In 1977, when their three children were grown, Susan left the family’s home in Omaha to focus on her charitable work.
“My mom moved to San Francisco and I think one of the reasons it was so important for her to leave Omaha was because she just left like she was kinda trapped in this environment, that everybody knew who she was, and she couldn’t have her own identity,” said the couple’s younger son, Peter.
“[My dad] knew that there was something [my mom] needed to do, and that she really recognized that the money gave us all, and her, a choice in a lot of ways that a lot of people didn’t have,” their older son, Howard, said.
Susan chose to dedicate her time and money to charity, while Buffett continued working and growing his fortune (the two remained close friends, and legally married, until her death in 2004).

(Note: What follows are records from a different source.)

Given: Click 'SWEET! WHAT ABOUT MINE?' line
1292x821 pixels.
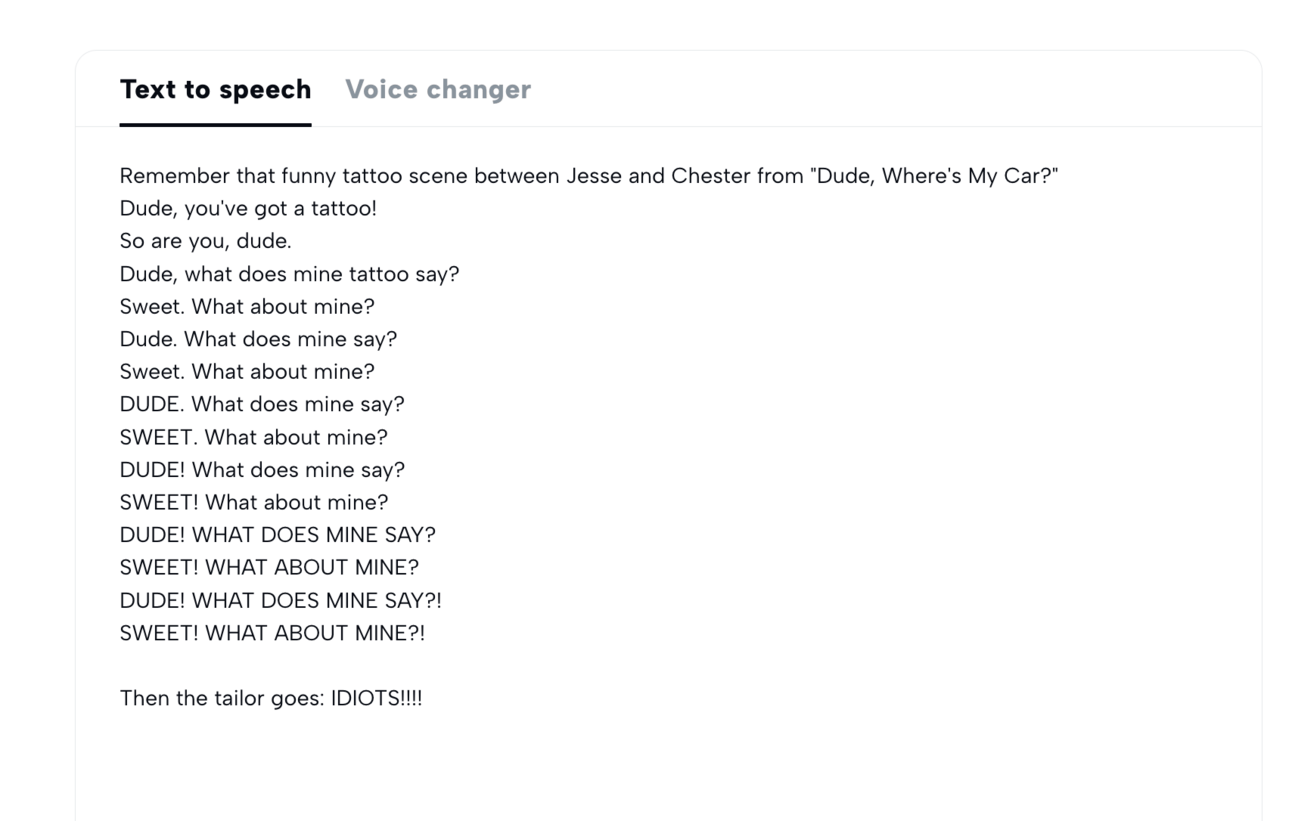Looking at the screenshot, I should coord(269,567).
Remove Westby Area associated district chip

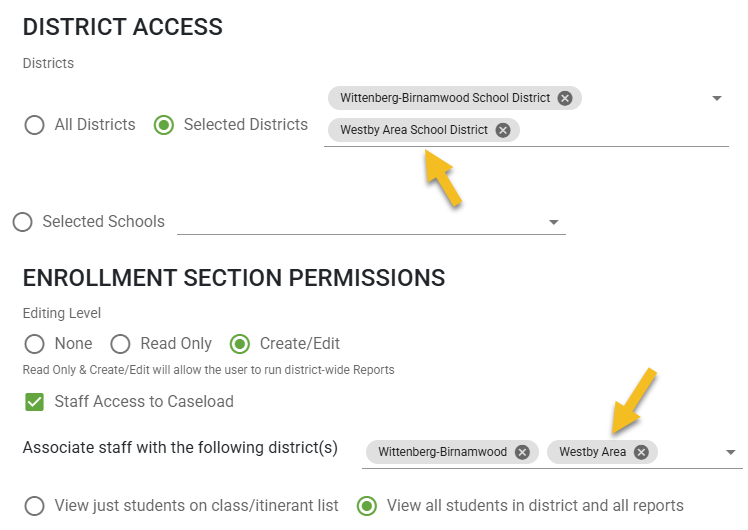(x=641, y=452)
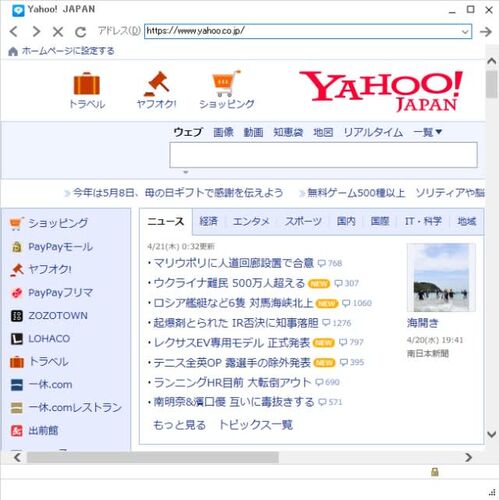
Task: Expand the small arrow below search box
Action: [186, 172]
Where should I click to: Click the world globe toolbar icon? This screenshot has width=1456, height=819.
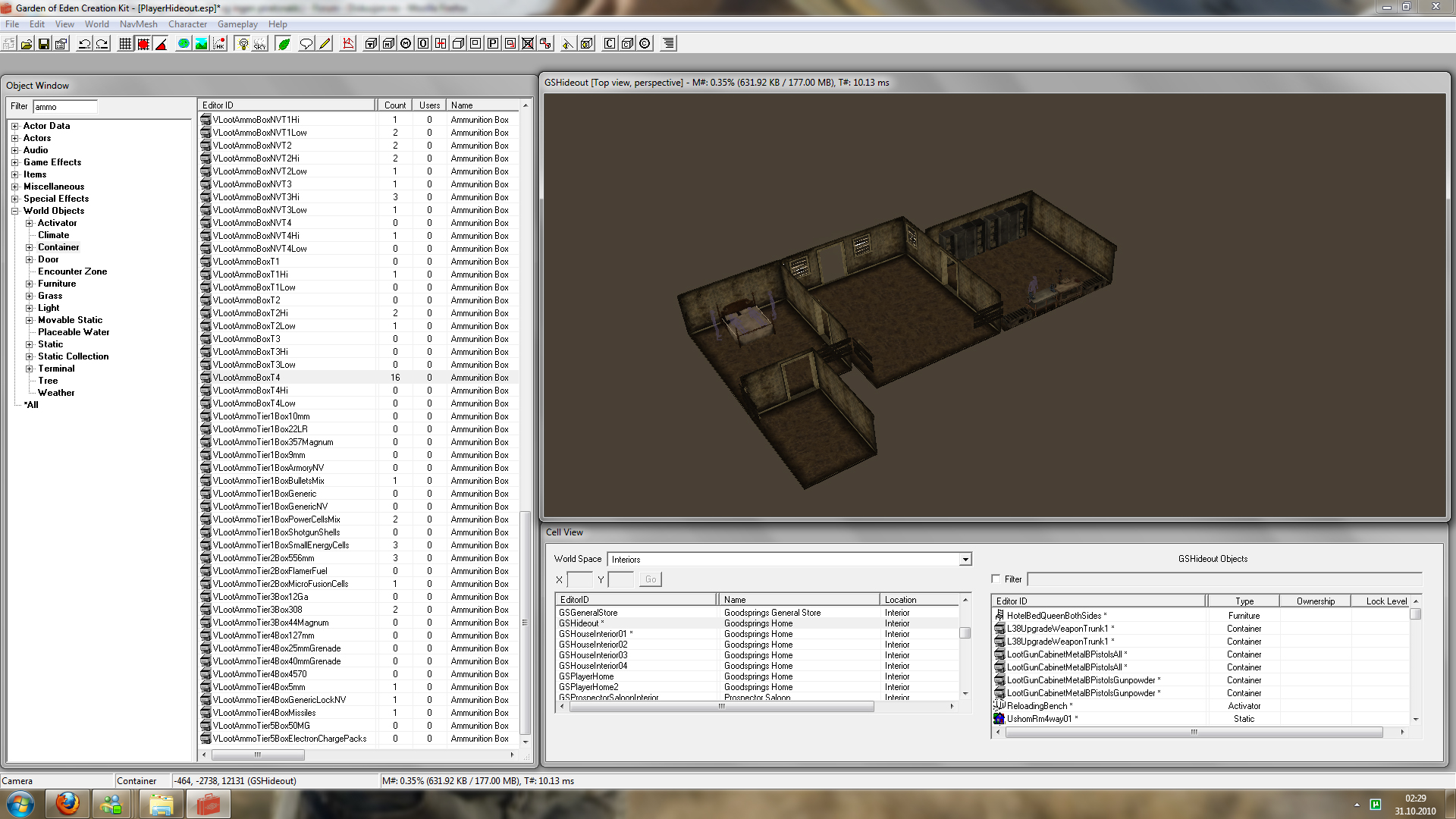[x=184, y=44]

“It was a time where Warren was criticized. There was this very, very rich man who was getting richer every year, and really wasn’t giving any money away and there was terrific criticism by some people, which Warren never said anything about,” said Sandy Gottesman, a friend of Buffett’s, as well as an investor and early backer of Berkshire Hathaway.
[Image: warren-and-susan-buffet-4.png]

Susan and Warren Buffett remained close friends, and legally married, until her death in 2004.
“That is a disagreement we have,” Susan said in an interview recorded before her death, which is included in the documentary. “I run a foundation now. I think we should be giving more money away. But I understand why we don’t — because it’s business.”